------ Passage to read ------

Saturday, September 18, 2004

Support from around the world

Unfortunately there is still no news on our kidnapped friends, who were taken ten days ago. However support for them continues to flood in from all over the world. Un Ponte Per has recieved many dozens of statements of support from groups all over the Islamic world. One person reminds us of an important principle in the Holy Qu'ran:
  • "O you who believe! When you go forward (to fight) in the way of Allah, be careful to discriminate, and say not unto one who offers you peace: "You are not a believer." (An-Nisa': 94)

Support has come, among others, from:

Basrah University
September 11th Families for Peaceful Tomorrows
The Palestinian Peace Centre
Gaza Community Mental Health Programme
Japanese Campaign for the Abolition Depleted Uranium Weapons
The World Tribunal on Iraq
German Free Iraq Solidarity Committee
SOS Iraq (Belgium)

Noam Chomsky
Naomi Klein
Tariq Ali
Tony Benn
Dick Eastman, 9/11 investigator critical of Bush
Chiyomi Kobayashi, Japanese Representative working for removal of Japan force from Iraq.

------ Supplied material ------

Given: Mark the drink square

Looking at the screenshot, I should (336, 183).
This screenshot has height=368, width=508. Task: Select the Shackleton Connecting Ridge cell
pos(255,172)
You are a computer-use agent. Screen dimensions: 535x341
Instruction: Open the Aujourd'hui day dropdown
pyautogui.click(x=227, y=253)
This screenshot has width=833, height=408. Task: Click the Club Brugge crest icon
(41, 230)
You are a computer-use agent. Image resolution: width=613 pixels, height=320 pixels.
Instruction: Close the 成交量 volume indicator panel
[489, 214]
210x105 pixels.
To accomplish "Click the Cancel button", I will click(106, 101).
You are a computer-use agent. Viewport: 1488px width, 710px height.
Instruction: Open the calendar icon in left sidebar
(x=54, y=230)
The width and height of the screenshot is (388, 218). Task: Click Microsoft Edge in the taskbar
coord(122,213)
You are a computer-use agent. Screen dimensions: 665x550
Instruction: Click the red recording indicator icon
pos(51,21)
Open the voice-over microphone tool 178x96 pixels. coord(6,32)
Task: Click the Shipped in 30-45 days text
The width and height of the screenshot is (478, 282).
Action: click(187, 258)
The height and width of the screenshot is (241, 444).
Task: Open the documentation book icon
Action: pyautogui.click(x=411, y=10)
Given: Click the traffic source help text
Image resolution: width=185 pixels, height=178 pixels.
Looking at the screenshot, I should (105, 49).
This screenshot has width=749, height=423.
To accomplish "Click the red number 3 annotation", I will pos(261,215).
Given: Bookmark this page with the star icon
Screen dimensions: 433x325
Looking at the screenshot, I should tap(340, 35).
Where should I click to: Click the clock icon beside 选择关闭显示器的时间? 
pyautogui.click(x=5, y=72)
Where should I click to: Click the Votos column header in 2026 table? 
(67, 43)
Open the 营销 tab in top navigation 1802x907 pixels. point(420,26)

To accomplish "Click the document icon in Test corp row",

------

* [What to produce]: Could you copy the post on support for the kidnapped friends word for word, between "Noam Chomsky" and "force from Iraq.", inclusive?

* [Answer to this task]:
Noam Chomsky
Naomi Klein
Tariq Ali
Tony Benn
Dick Eastman, 9/11 investigator critical of Bush
Chiyomi Kobayashi, Japanese Representative working for removal of Japan force from Iraq.